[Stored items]
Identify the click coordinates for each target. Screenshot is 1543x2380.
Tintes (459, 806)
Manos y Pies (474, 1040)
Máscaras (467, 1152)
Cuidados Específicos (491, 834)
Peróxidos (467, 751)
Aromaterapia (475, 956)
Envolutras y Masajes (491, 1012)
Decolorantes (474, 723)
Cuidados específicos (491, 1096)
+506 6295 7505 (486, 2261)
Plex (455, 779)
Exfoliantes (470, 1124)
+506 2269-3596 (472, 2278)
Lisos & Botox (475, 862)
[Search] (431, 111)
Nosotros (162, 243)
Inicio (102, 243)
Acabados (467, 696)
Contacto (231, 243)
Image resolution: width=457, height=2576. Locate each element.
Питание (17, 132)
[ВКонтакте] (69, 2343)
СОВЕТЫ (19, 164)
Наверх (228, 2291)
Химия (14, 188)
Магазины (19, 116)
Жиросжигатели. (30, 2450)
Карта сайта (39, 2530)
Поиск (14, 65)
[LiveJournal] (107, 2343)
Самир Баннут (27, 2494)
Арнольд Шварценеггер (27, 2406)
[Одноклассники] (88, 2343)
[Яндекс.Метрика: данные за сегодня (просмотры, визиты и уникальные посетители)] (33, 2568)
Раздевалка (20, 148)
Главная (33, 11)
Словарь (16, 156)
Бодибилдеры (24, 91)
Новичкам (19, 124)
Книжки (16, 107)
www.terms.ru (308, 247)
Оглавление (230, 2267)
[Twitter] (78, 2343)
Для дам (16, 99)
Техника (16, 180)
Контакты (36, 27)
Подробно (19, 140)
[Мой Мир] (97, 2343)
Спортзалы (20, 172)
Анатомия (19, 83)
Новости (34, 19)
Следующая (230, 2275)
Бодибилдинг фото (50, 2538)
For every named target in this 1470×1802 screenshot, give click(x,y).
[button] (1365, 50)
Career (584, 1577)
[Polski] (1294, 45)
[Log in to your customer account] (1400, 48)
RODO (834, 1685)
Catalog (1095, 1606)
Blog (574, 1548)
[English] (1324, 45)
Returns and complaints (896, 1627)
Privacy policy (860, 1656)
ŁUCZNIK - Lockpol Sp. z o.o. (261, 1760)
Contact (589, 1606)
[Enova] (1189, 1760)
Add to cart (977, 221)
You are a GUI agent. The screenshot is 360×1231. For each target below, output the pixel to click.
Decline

▶ [Exercise]
The required output is every line of the entries, starting at the one that contains "Бодибилдеры (24, 91)" and ending at the last, copied exactly.

▶ [Final answer]
Бодибилдеры (24, 91)
Новичкам (19, 124)
Книжки (16, 107)
www.terms.ru (308, 247)
Оглавление (230, 2267)
[Twitter] (78, 2343)
Для дам (16, 99)
Техника (16, 180)
Контакты (36, 27)
Подробно (19, 140)
[Мой Мир] (97, 2343)
Спортзалы (20, 172)
Анатомия (19, 83)
Новости (34, 19)
Следующая (230, 2275)
Бодибилдинг фото (50, 2538)
For every named target in this 1470×1802 screenshot, give click(x,y).
[button] (1365, 50)
Career (584, 1577)
[Polski] (1294, 45)
[Log in to your customer account] (1400, 48)
RODO (834, 1685)
Catalog (1095, 1606)
Blog (574, 1548)
[English] (1324, 45)
Returns and complaints (896, 1627)
Privacy policy (860, 1656)
ŁUCZNIK - Lockpol Sp. z o.o. (261, 1760)
Contact (589, 1606)
[Enova] (1189, 1760)
Add to cart (977, 221)
You are a GUI agent. The screenshot is 360×1231. For each target below, output the pixel to click.
Decline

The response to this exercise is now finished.